Luo Lan, Li Lexin
Department of Statistics and Actuarial Science, University of Iowa, Iowa City, Iowa, USA.
Department of Biostatistics and Epidemiology, University of California, Berkeley, Berkeley, California, USA.
Stat Med. 2022 Nov 10;41(25):5113-5133. doi: 10.1002/sim.9557. Epub 2022 Aug 19.
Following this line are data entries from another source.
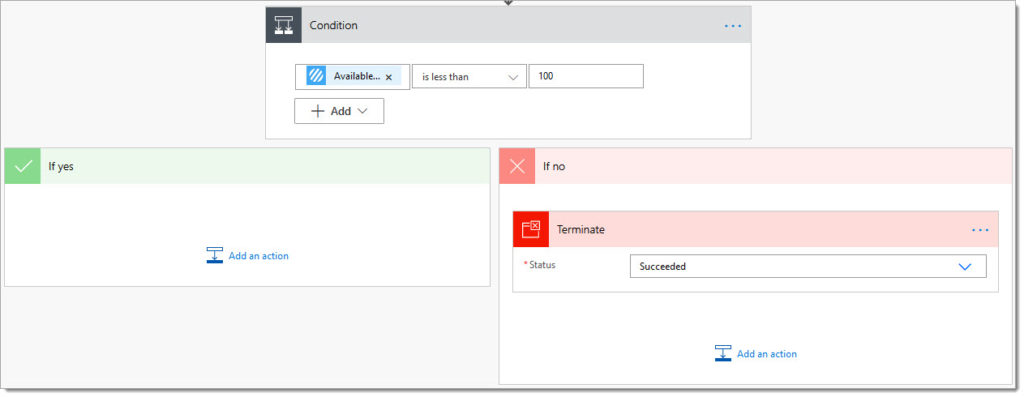Select the If no branch header
The width and height of the screenshot is (1024, 397).
pyautogui.click(x=756, y=166)
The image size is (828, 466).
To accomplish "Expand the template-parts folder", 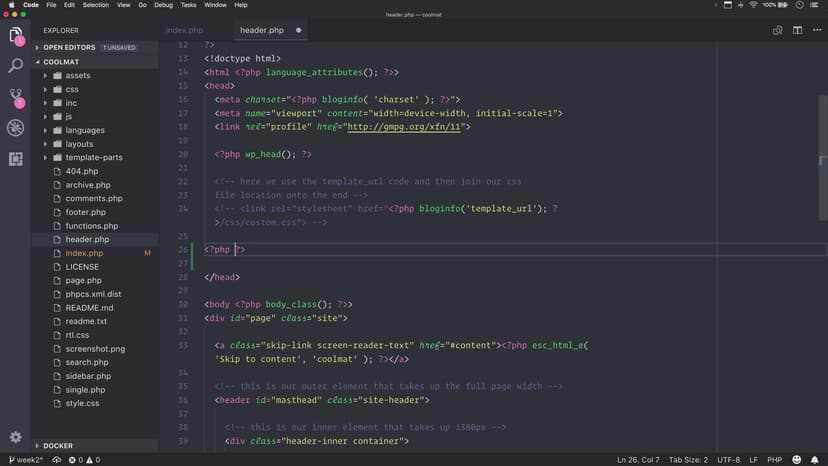I will click(x=93, y=158).
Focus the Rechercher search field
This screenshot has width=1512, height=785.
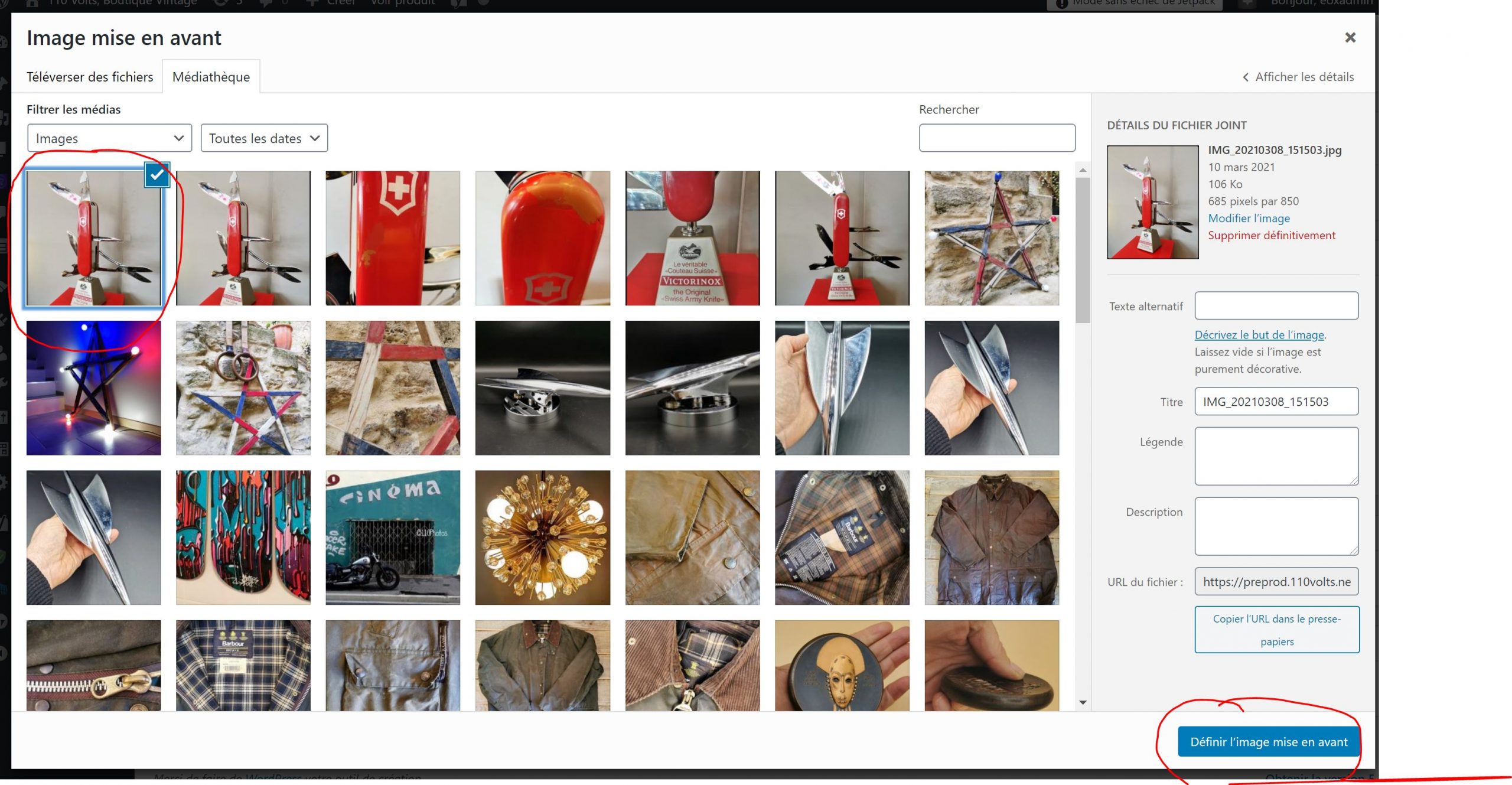click(996, 138)
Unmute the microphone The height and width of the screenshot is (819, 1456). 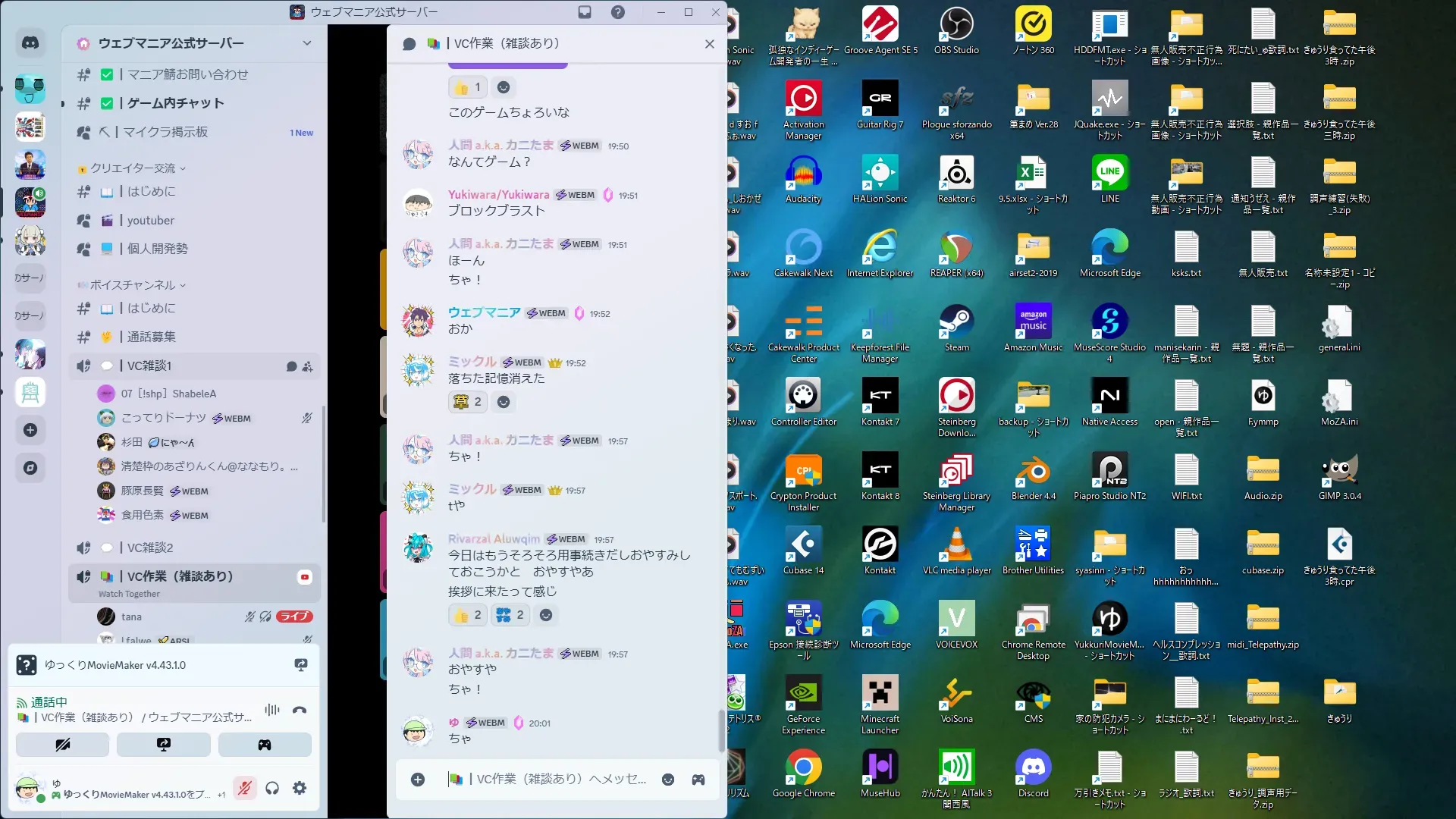244,788
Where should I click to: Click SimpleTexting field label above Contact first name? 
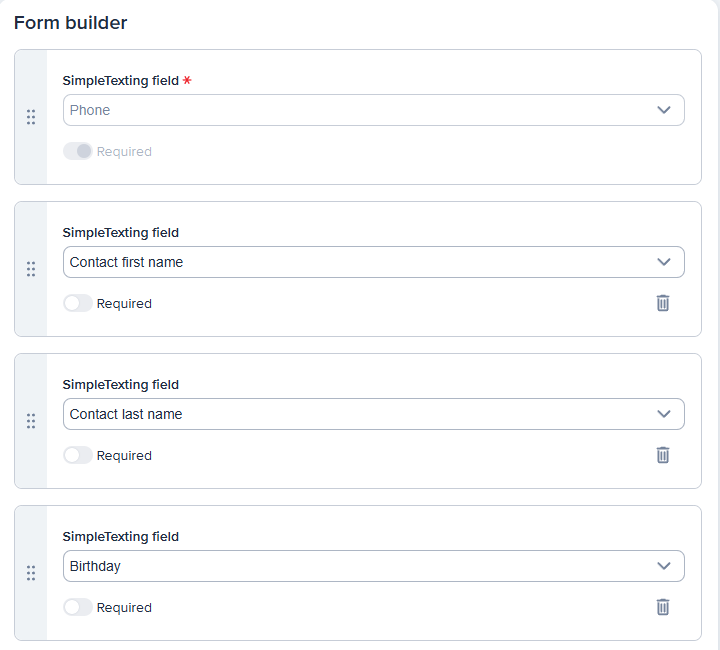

In this article, we tackle the estimation and inference problem of analyzing distributed streaming data that is collected continuously over multiple data sites. We propose an online two-way approach via linear mixed-effects models. We explicitly model the site-specific effects as random-effect terms, and tackle both between-site heterogeneity and within-site correlation. We develop an online updating procedure that does not need to re-access the previous data and can efficiently update the parameter estimate, when either new data sites, or new streams of sample observations of the existing data sites, become available. We derive the non-asymptotic error bound for our proposed online estimator, and show that it is asymptotically equivalent to the offline counterpart based on all the raw data. We compare with some key alternative solutions both analytically and numerically, and demonstrate the advantages of our proposal. We further illustrate our method with two data applications.
在本文中,我们解决了分析在多个数据站点上持续收集的分布式流数据的估计和推断问题。我们提出了一种通过线性混合效应模型的在线双向方法。我们将特定站点的效应明确建模为随机效应项,并处理站点间的异质性和站点内的相关性。当新的数据站点或现有数据站点的新样本观测流可用时,我们开发了一种无需重新访问先前数据且能有效更新参数估计的在线更新程序。我们推导了所提出的在线估计器的非渐近误差界,并表明它与基于所有原始数据的离线对应估计器渐近等效。我们通过分析和数值方法与一些关键的替代解决方案进行比较,并展示了我们方案的优势。我们进一步用两个数据应用示例来说明我们的方法。